### EXERCISE BRIEF
Where a line of the records contains the word "video", show that line.
☆ ☆ ☆ ☆
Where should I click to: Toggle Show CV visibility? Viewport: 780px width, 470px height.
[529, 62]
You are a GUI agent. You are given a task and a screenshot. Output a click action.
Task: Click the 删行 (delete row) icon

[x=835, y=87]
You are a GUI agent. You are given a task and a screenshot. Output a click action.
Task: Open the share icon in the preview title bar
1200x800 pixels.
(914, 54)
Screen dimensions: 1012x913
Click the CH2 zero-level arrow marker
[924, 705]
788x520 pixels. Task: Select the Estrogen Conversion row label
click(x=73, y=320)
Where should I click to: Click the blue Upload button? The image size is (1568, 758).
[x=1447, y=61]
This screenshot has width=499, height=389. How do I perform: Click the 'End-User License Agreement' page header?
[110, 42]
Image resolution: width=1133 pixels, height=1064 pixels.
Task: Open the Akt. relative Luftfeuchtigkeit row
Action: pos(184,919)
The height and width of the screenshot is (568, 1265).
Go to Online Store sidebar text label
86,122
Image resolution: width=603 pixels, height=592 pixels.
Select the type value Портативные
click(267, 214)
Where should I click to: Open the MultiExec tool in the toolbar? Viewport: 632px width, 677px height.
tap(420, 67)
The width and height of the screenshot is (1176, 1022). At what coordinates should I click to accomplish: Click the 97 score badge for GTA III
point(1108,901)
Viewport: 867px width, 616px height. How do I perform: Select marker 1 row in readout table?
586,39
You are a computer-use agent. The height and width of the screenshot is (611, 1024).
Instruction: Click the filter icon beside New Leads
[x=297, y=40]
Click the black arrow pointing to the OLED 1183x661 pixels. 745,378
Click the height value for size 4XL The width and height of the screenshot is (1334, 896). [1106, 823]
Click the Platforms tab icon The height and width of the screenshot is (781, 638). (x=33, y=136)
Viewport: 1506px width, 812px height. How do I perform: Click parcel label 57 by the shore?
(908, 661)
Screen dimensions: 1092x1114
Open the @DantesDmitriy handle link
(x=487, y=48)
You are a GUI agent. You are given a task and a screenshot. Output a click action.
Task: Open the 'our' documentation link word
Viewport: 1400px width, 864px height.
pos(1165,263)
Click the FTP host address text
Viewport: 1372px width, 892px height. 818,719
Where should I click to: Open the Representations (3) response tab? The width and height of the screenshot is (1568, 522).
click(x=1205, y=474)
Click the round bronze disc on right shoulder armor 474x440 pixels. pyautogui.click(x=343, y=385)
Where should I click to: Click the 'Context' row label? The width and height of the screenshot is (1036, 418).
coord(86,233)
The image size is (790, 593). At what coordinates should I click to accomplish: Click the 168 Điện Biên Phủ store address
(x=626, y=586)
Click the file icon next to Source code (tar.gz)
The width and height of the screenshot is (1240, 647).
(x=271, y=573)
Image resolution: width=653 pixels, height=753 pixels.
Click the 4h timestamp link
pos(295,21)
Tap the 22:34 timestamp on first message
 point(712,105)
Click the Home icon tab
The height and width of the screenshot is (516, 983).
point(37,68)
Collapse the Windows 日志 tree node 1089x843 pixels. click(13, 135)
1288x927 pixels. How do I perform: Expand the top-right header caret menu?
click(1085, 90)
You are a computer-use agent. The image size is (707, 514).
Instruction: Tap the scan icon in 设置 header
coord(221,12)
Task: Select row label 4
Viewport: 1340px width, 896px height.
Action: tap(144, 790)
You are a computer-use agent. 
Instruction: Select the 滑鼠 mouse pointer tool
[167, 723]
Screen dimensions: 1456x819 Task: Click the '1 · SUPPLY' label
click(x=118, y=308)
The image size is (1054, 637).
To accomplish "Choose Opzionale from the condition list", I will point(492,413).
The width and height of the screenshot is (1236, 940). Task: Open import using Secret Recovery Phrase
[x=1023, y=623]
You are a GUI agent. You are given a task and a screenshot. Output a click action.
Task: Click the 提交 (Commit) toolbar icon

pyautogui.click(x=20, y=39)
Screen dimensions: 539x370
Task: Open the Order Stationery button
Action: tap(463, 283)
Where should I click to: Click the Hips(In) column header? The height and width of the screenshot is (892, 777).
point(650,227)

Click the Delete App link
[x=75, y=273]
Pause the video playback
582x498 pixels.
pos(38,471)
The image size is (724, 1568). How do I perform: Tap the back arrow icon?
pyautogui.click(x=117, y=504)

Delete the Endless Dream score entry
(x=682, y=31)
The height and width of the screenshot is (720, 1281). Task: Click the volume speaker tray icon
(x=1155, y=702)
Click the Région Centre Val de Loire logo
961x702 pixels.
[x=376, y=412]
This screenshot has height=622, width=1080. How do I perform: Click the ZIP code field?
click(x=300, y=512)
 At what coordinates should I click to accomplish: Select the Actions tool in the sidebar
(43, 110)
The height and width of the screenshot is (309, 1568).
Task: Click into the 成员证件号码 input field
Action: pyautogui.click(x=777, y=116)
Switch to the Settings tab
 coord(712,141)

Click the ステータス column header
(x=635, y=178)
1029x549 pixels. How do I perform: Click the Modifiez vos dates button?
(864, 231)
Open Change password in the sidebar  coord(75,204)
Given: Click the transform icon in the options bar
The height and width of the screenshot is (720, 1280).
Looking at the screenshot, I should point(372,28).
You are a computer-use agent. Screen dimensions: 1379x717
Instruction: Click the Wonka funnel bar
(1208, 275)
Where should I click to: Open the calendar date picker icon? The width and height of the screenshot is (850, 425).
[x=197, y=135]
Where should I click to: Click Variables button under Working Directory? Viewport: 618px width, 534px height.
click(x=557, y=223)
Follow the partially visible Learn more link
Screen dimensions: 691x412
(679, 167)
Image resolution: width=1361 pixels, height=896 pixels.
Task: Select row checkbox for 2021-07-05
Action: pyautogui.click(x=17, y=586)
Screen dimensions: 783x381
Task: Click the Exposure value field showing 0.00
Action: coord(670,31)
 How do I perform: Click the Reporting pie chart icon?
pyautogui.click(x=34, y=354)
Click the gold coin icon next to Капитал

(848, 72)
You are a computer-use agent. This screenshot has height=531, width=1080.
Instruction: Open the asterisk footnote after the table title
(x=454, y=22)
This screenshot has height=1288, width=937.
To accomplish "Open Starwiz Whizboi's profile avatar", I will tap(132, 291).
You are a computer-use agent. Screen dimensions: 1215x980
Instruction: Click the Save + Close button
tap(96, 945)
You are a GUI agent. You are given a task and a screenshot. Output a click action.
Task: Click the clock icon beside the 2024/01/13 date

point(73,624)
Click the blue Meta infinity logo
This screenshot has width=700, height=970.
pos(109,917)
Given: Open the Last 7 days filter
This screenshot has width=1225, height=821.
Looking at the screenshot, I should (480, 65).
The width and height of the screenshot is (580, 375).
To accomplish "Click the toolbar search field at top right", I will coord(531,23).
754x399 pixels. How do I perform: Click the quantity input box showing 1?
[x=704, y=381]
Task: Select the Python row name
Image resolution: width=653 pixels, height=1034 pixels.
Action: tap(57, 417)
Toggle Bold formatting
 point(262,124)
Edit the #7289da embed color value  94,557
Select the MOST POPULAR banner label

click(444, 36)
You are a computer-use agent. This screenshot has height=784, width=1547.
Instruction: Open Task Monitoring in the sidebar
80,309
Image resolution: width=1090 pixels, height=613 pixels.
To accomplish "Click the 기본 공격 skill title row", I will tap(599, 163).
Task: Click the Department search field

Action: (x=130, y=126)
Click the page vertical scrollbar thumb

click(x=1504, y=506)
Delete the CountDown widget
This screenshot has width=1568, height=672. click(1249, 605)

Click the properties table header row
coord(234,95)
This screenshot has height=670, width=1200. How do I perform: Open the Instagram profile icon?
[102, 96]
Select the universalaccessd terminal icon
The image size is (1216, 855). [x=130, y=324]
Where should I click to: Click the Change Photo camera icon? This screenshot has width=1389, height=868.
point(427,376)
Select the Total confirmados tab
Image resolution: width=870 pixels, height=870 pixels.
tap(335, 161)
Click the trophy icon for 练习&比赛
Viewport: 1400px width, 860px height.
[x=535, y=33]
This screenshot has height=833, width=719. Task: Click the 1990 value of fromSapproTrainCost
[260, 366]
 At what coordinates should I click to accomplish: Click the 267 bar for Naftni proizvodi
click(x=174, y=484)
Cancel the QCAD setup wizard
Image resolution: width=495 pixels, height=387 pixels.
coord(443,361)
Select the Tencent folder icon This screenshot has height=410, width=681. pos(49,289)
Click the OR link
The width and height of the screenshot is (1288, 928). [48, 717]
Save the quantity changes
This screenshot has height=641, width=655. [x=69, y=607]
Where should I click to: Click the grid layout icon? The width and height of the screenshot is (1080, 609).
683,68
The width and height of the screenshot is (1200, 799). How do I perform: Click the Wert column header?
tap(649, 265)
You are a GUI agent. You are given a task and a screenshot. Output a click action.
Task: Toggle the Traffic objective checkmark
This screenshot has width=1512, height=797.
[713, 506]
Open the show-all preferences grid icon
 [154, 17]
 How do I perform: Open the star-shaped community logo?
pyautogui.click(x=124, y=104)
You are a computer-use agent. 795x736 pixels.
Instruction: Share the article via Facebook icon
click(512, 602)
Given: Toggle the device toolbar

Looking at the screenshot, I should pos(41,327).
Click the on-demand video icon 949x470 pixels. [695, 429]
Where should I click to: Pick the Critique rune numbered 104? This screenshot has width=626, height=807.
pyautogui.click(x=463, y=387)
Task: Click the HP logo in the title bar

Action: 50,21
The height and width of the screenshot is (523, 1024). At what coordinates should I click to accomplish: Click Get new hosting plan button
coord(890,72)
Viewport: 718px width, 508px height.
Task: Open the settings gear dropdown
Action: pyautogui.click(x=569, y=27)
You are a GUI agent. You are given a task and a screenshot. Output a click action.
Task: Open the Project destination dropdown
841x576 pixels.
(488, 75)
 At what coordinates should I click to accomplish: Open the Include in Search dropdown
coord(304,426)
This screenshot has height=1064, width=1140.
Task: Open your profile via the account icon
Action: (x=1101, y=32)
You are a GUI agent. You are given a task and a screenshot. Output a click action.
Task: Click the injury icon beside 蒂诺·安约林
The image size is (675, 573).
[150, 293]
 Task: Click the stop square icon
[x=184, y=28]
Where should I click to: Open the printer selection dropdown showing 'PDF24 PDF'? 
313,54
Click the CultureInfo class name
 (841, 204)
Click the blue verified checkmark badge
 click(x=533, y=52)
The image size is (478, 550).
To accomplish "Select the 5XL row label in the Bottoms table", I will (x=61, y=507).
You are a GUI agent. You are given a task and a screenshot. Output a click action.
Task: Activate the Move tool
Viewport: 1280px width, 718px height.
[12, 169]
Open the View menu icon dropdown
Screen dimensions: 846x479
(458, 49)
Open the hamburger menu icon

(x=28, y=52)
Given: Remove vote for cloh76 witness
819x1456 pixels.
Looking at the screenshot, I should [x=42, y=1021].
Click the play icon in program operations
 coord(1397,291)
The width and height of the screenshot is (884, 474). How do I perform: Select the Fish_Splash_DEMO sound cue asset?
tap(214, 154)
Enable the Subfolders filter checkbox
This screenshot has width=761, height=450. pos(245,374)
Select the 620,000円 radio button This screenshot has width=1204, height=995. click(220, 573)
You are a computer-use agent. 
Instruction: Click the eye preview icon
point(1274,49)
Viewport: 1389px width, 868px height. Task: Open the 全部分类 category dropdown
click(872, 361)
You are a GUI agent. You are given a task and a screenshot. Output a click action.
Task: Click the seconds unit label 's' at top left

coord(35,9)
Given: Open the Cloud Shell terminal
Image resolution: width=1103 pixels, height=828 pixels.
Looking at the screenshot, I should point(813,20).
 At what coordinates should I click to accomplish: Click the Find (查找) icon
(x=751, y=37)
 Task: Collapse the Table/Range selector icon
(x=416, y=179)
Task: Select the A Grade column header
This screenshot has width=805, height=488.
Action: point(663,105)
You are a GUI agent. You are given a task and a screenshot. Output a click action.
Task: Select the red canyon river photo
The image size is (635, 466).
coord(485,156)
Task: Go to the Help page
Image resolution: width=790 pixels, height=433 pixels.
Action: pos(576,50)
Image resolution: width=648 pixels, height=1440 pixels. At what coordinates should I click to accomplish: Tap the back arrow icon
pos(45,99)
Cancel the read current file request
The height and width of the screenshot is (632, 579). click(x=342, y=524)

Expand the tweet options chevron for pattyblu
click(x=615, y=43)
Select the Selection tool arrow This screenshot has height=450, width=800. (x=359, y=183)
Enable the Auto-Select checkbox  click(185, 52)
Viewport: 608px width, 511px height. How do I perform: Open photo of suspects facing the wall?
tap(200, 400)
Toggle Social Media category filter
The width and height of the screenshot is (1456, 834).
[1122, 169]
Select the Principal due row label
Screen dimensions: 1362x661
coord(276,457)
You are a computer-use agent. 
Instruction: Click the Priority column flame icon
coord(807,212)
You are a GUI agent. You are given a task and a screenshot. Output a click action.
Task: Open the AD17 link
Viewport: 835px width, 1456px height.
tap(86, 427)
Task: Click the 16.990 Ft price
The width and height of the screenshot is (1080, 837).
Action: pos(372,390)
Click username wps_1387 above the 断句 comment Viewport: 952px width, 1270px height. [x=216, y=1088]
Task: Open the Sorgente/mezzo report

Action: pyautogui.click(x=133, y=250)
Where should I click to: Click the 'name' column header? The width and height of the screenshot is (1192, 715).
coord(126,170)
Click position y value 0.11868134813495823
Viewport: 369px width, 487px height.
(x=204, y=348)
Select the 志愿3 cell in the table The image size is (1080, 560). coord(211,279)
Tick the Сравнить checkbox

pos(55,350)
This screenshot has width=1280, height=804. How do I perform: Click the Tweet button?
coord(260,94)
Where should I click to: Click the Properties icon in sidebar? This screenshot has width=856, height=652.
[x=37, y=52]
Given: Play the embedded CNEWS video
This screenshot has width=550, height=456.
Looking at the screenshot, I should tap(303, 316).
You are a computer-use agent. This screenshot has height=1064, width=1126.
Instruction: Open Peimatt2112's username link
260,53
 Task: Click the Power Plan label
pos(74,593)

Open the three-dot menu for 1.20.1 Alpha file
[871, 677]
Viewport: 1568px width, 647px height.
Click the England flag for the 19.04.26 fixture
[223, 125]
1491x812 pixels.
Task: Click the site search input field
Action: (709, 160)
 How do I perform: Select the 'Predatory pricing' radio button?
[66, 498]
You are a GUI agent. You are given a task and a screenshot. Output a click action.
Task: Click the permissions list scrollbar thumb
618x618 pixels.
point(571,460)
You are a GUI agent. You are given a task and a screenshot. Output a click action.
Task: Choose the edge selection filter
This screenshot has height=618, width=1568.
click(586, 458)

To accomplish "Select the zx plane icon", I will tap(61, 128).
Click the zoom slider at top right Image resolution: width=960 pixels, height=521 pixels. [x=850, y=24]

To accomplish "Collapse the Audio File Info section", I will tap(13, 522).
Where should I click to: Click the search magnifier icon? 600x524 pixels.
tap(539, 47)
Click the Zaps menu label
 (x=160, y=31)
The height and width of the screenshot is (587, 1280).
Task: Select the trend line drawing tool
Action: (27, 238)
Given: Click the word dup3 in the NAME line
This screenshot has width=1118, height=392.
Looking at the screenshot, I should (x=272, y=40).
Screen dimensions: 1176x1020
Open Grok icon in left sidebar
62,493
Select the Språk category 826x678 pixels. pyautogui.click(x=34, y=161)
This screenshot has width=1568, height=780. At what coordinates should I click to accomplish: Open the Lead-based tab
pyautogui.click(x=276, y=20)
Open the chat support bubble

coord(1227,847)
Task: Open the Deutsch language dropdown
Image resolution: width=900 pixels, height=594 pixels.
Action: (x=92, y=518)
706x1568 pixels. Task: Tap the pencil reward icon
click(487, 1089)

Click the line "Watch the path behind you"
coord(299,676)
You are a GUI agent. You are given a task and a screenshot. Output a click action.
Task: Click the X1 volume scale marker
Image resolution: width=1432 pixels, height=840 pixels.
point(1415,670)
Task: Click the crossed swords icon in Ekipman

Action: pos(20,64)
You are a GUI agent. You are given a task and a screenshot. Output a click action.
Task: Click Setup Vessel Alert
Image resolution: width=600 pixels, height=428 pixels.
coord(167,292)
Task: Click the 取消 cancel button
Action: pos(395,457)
☆ ☆ ☆ ☆
### EXERCISE RESPONSE
Pause the video playback
Click the on-demand video icon 949x470 pixels. [695, 429]
Given: Play the embedded CNEWS video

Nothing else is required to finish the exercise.